Poisson rectangular pulse (PRP) model establishment based on uncertainty analysis of urban residential water consumption patterns

Abstract

The commonly used Poisson rectangular pulse (PRP) model, employed for simulating high-resolution residential water consumption patterns (RWCPs), relies on calibration via medium-resolution RWCPs obtained from practical measurements. This introduces inevitable uncertainty stemming from the measured RWCPs, which consequently impacts the precision of model simulations. Here we enhance the accuracy of the PRP model by addressing the uncertainty of RWCPs. We established a critical sampling size of 2000 household water consumption patterns (HWCPs) with a data logging interval (DLI) of 15 min to attain dependable RWCPs. Through Genetic Algorithm calibration, the optimal values of the PRP model's parameters were determined: pulse frequency λ = 91 d-1, mean of pulse intensity E(I) = 0.346 m3 h-1, standard deviation of pulse intensity STD(I) = 0.292 m3 h-1, mean of pulse duration E(D) = 40 s, and standard deviation of pulse duration STD(D) = 55 s.
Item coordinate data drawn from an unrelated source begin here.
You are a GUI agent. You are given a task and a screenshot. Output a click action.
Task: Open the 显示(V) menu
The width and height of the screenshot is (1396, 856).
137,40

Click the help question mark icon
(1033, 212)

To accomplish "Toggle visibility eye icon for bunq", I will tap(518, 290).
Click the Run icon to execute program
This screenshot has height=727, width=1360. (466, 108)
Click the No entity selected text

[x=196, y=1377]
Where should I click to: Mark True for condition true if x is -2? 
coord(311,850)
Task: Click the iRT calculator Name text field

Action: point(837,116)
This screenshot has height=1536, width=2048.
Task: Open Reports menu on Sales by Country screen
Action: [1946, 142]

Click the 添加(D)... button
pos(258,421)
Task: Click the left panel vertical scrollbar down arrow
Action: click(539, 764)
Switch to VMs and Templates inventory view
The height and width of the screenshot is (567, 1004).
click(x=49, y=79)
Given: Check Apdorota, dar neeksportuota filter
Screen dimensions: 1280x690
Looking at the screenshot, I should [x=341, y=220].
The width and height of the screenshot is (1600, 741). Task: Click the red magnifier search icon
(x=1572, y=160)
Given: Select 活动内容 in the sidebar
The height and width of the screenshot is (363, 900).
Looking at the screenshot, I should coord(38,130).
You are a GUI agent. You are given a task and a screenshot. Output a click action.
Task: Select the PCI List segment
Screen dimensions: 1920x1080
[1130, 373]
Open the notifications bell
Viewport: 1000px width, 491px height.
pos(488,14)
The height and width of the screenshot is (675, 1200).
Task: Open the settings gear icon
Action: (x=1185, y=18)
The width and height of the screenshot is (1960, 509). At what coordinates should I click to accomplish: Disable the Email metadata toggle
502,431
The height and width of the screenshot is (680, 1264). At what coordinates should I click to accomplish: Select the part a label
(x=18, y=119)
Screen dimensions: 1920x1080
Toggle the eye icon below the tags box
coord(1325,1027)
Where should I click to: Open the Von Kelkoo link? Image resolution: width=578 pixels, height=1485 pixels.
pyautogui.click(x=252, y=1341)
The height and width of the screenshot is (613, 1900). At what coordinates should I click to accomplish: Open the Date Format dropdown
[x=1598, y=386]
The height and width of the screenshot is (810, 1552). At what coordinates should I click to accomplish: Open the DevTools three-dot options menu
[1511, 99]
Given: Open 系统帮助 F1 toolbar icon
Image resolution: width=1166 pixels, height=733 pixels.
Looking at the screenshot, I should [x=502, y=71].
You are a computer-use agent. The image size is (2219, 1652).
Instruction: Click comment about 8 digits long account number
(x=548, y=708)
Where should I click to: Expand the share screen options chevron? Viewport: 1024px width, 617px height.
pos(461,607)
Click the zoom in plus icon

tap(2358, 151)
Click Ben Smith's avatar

Furthermore, validation was conducted at both HWCP and RWCP levels. We recommend a sampling size of ≥2000 HWCPs and a DLI of ≤30 min for PRP model calibration to balance simulation precision and practical implementation. This study significantly advances the theoretical foundation and real-world application of the PRP model, enhancing its role in urban water supply system management.